AVAILABLE DATA.

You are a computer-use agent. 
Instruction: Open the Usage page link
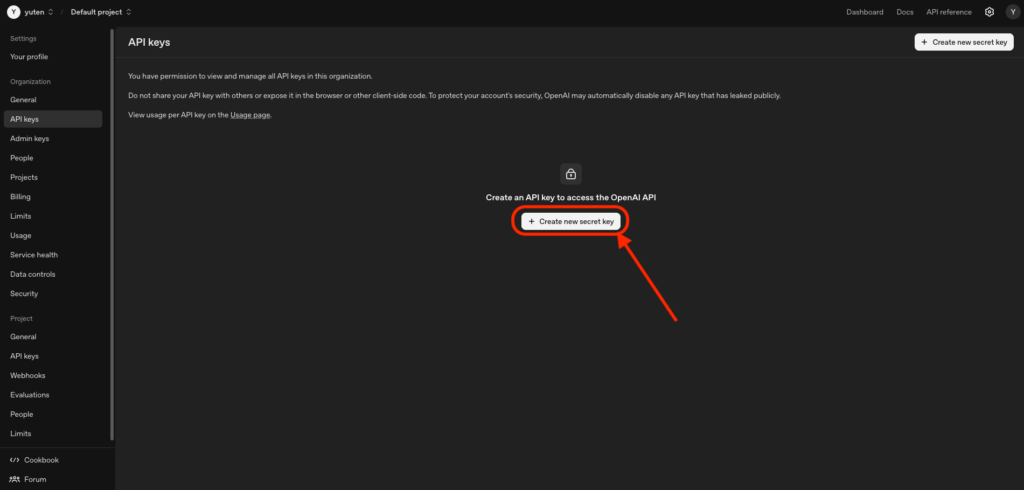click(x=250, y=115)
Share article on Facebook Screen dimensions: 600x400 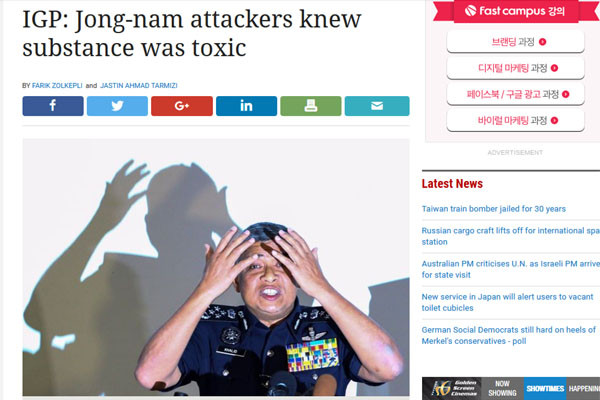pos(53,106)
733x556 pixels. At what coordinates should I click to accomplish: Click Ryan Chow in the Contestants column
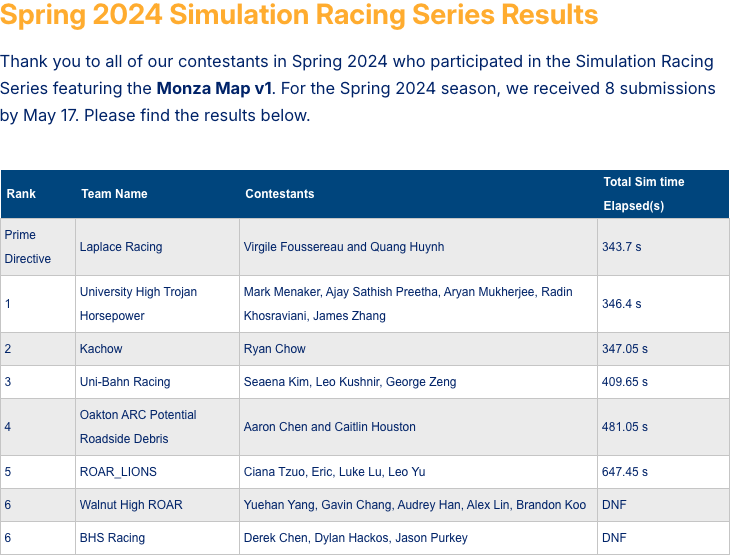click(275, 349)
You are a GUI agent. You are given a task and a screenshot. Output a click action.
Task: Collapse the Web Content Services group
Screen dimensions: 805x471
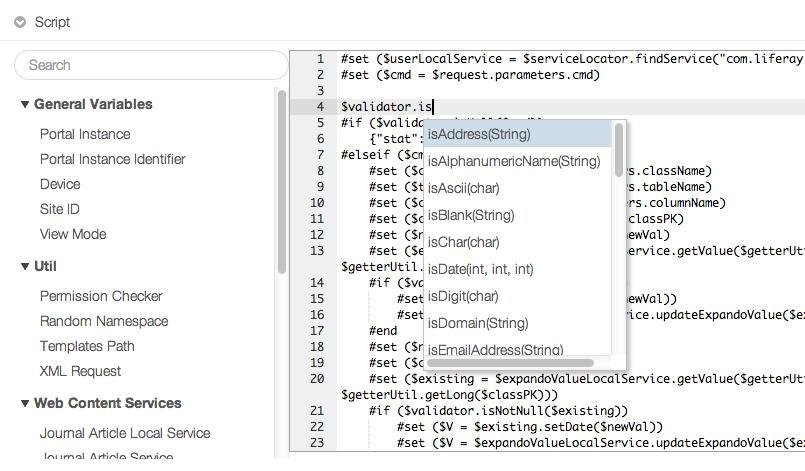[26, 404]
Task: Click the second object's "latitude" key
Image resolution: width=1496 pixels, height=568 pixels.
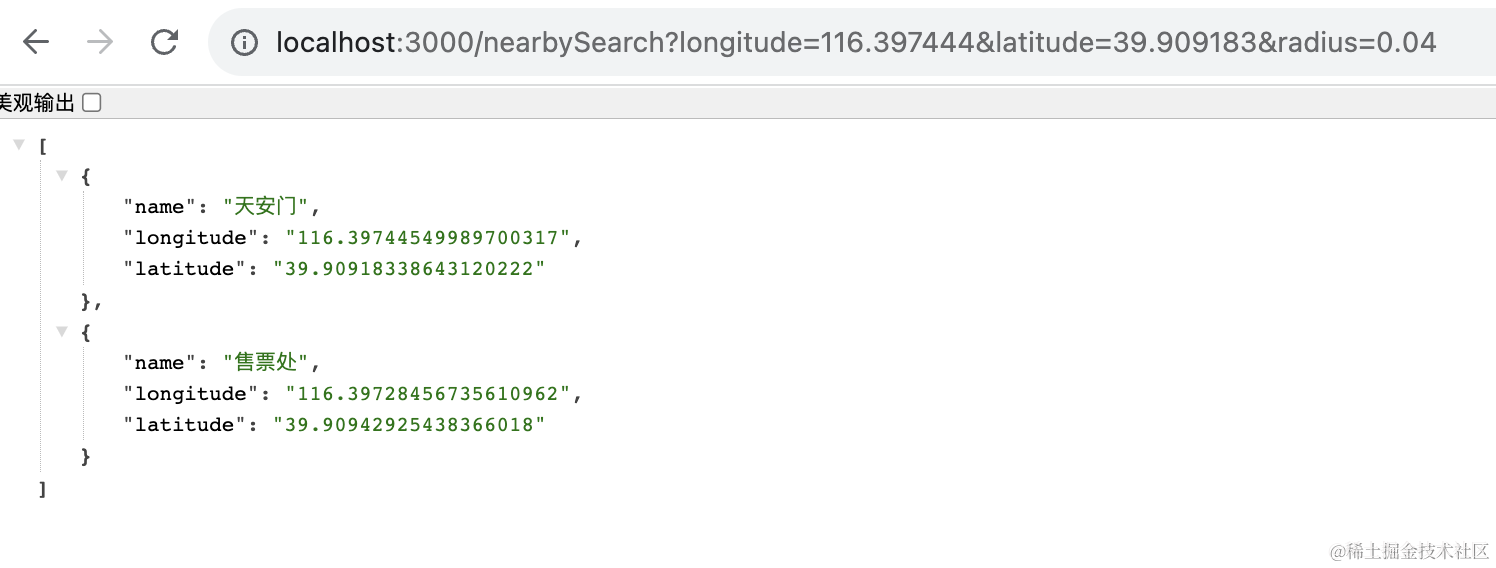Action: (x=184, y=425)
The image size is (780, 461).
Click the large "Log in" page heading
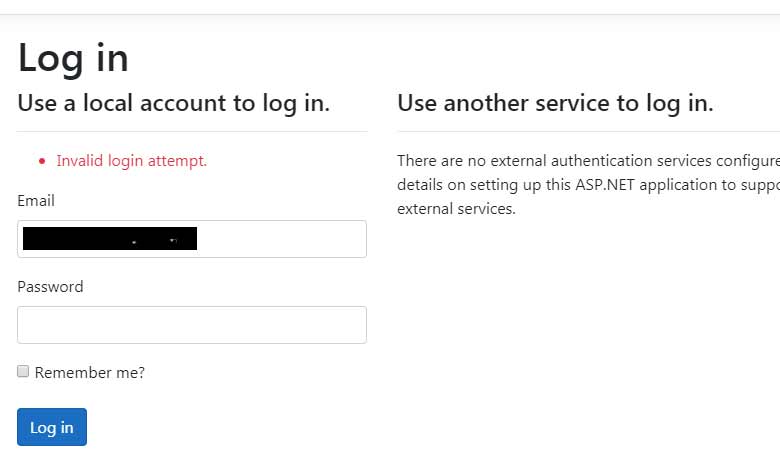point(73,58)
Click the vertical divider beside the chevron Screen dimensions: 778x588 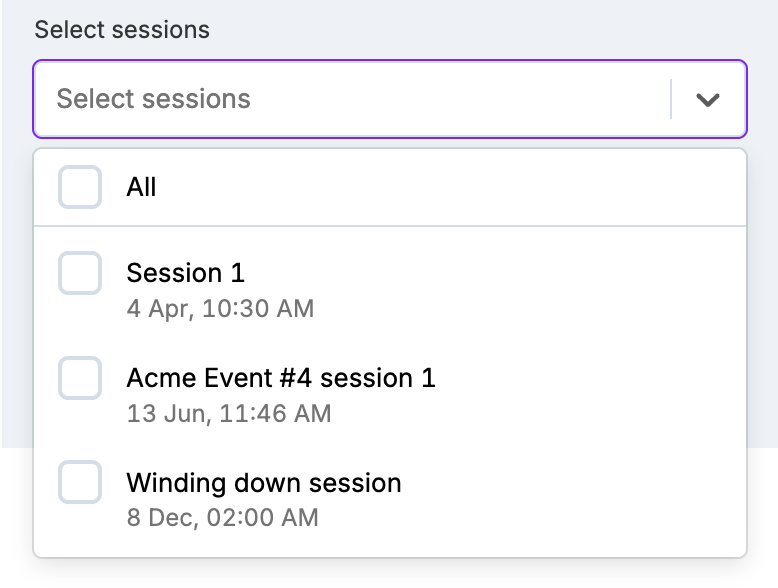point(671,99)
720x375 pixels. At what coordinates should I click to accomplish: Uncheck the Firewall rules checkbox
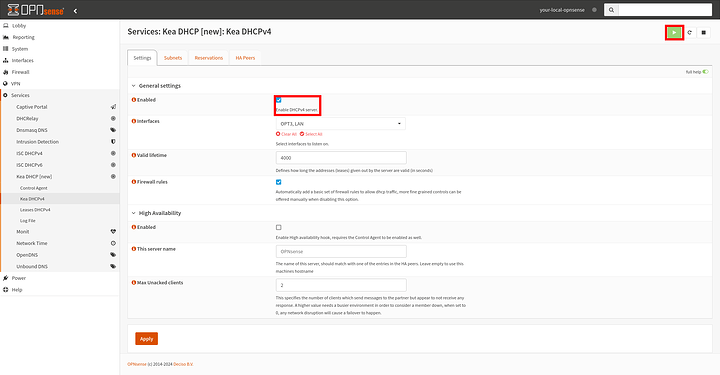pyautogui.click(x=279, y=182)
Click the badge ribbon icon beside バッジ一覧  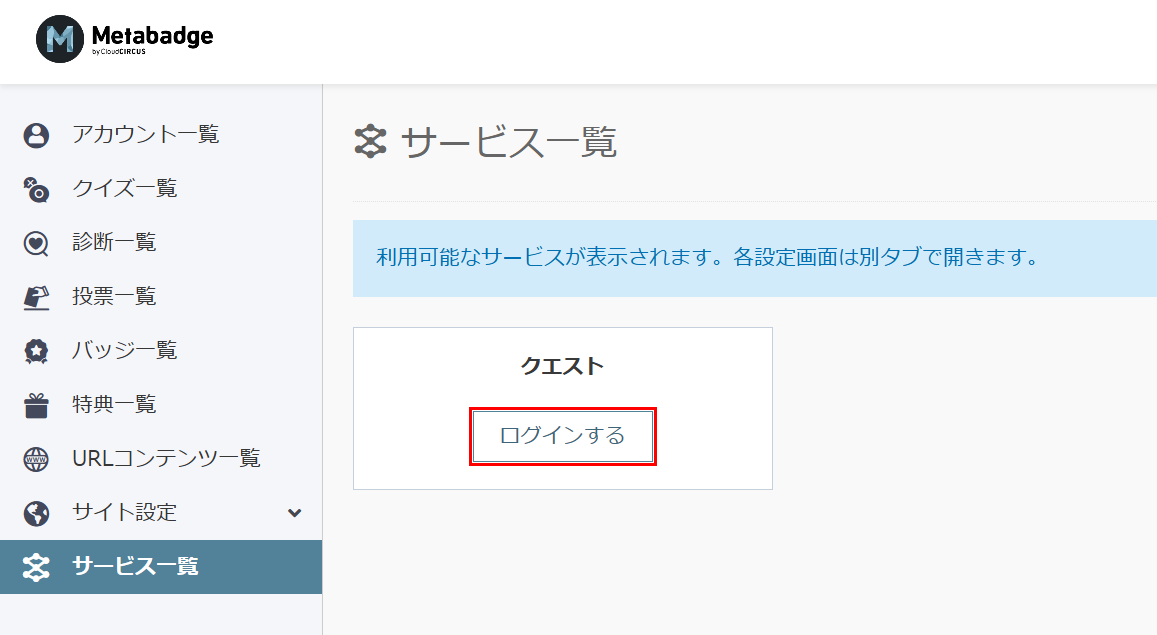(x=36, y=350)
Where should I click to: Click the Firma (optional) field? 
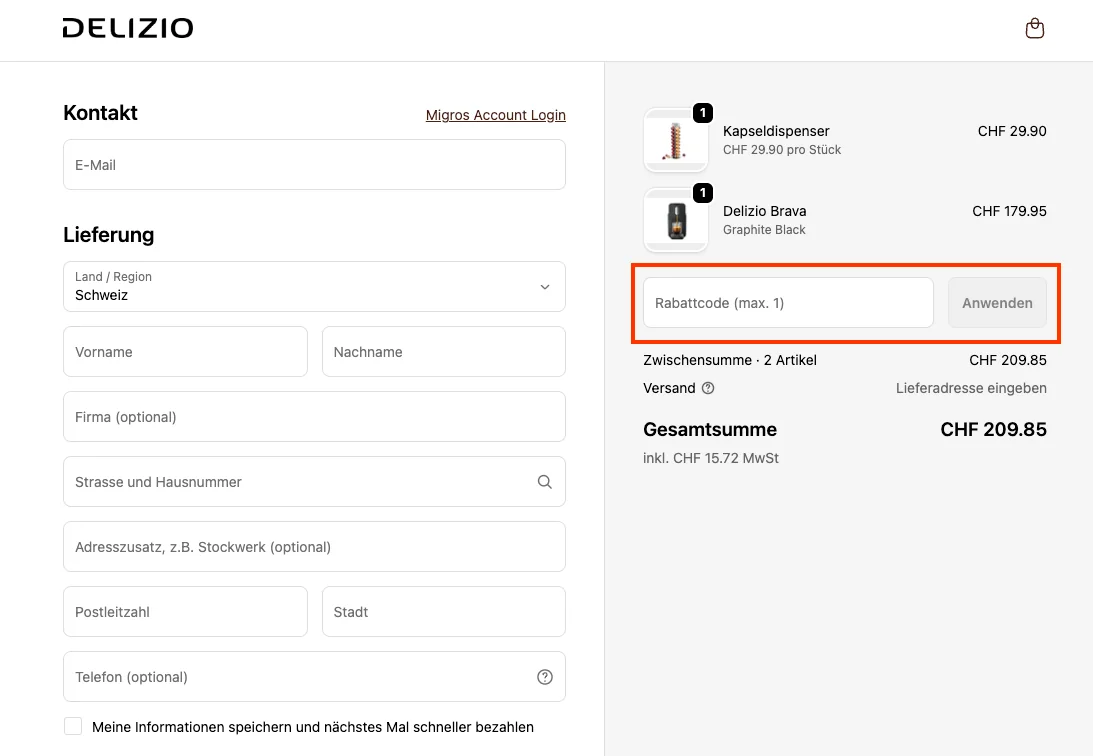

THE TASK.
Copy all the lines above that hold the string "agent".

REPLY TO THE EXERCISE.
You are a computer-use agent. 
You are a GUI agent. You are given a task and a screenshot. Output a click action.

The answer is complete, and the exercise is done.